[Collected data entries]
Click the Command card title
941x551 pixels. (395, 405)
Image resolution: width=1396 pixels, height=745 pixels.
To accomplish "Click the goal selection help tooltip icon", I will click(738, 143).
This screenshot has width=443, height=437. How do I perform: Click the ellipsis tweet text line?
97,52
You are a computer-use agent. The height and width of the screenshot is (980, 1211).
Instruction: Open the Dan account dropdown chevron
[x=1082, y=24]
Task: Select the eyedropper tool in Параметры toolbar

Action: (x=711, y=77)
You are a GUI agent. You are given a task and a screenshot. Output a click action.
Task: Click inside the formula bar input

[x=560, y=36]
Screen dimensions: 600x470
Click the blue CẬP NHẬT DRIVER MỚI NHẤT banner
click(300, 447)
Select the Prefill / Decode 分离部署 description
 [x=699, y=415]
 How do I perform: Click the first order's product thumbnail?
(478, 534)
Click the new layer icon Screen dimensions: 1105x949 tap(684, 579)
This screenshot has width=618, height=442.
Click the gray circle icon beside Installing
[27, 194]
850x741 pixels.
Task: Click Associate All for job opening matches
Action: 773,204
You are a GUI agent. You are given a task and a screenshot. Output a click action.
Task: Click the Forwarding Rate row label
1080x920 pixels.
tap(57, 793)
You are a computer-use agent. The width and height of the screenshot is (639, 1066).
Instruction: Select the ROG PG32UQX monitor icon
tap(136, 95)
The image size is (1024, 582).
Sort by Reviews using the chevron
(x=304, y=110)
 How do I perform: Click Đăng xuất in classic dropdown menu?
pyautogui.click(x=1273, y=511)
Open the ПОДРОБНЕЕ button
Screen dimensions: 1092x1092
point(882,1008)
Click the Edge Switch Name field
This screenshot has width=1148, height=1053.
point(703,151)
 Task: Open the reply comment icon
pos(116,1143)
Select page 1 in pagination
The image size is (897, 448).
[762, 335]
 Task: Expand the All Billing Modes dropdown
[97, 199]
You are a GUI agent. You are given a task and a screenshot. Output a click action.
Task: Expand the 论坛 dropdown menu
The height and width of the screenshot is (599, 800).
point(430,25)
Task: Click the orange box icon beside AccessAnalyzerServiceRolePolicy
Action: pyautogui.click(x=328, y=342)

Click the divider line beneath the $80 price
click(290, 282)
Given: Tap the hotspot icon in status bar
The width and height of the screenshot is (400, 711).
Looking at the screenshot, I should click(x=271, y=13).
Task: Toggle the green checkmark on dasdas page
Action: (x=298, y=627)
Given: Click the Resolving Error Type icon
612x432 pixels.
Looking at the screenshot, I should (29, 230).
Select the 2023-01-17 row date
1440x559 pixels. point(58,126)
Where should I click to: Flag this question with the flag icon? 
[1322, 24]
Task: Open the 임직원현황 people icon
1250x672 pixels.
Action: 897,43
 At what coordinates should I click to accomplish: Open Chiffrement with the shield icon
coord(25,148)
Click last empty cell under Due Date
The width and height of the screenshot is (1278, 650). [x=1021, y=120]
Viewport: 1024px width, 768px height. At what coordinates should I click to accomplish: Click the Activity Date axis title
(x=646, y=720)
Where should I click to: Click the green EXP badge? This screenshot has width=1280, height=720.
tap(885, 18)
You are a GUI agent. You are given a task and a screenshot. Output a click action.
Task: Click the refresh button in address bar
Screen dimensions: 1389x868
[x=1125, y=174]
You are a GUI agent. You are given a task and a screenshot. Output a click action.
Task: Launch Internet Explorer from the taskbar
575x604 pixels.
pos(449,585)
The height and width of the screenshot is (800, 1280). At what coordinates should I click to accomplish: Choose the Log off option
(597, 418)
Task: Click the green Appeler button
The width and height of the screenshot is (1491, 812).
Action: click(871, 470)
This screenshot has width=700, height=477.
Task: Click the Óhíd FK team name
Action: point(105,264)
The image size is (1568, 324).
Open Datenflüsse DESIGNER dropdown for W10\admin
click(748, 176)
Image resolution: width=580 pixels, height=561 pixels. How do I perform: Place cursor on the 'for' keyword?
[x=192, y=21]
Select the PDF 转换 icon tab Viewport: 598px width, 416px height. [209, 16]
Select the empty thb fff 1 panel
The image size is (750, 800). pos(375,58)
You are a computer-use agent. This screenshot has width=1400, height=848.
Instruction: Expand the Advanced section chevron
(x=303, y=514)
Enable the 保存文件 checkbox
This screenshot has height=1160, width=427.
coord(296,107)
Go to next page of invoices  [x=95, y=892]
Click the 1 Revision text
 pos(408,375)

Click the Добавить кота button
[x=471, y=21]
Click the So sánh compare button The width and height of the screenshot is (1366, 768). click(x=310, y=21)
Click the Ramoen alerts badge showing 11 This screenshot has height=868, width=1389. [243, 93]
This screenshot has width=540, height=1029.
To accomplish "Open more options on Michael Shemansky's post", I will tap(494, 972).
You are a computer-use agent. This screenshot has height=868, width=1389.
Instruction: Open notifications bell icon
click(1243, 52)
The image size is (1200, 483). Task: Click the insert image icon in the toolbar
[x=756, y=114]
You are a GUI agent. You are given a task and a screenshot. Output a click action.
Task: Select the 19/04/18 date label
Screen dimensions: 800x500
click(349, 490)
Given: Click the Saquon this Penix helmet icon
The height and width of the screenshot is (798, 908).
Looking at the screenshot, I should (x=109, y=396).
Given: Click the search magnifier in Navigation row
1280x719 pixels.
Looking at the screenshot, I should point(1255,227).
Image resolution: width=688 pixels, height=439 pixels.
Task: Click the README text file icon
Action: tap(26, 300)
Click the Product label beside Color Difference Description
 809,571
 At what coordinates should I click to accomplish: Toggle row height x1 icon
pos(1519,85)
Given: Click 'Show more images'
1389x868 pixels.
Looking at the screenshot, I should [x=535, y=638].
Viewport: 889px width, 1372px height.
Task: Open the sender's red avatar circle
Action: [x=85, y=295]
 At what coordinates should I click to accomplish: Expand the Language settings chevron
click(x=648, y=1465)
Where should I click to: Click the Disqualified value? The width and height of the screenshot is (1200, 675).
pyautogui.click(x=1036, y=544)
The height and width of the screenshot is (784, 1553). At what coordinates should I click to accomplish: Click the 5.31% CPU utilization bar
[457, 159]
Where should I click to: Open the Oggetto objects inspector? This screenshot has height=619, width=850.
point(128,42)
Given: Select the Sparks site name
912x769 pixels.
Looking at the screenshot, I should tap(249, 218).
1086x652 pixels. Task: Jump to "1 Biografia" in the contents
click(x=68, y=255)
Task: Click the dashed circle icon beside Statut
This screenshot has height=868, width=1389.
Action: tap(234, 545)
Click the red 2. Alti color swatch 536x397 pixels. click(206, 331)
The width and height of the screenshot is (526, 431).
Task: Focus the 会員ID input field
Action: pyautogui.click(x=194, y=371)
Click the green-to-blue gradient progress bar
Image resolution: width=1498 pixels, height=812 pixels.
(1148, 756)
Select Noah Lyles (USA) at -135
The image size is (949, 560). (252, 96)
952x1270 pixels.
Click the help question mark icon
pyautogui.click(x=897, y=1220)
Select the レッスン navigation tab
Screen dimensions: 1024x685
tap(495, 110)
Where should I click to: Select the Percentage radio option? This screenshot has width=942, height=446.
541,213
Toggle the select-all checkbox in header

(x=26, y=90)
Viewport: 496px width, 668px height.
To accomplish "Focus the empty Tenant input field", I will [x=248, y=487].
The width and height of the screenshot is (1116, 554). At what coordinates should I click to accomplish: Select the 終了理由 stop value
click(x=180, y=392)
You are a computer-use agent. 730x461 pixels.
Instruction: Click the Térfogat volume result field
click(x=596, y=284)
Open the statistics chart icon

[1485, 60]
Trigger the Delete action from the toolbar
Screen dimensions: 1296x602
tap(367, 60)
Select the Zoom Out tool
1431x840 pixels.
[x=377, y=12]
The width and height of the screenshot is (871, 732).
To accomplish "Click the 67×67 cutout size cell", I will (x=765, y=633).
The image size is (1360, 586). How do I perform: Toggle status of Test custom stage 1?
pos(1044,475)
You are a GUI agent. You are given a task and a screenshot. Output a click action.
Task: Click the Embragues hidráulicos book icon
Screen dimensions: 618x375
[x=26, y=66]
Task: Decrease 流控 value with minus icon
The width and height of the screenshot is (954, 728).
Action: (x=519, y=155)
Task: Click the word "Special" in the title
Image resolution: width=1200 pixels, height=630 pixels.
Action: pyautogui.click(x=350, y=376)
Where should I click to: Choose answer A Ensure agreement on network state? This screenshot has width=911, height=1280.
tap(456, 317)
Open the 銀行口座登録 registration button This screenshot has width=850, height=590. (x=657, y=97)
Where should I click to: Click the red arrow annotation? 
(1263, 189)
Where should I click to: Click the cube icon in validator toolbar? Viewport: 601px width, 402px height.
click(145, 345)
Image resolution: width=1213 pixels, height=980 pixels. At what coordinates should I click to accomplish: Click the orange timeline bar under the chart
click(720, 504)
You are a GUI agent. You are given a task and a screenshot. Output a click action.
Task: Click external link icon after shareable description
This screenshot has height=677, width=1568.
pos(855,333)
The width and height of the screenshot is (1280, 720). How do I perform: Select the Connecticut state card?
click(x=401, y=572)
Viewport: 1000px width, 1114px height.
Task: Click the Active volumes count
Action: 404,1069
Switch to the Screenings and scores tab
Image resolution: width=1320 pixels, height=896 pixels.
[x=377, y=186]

Assignment: All lines above from the one containing "The width and height of the screenshot is (400, 711)." to the one containing "Task: Open the 임직원현황 people icon" must be repeated exactly, both lines included, and no others.

Solution to this problem:
The width and height of the screenshot is (400, 711).
Looking at the screenshot, I should click(x=271, y=13).
Task: Toggle the green checkmark on dasdas page
Action: (x=298, y=627)
Given: Click the Resolving Error Type icon
612x432 pixels.
Looking at the screenshot, I should (29, 230).
Select the 2023-01-17 row date
1440x559 pixels. point(58,126)
Where should I click to: Flag this question with the flag icon? 
[1322, 24]
Task: Open the 임직원현황 people icon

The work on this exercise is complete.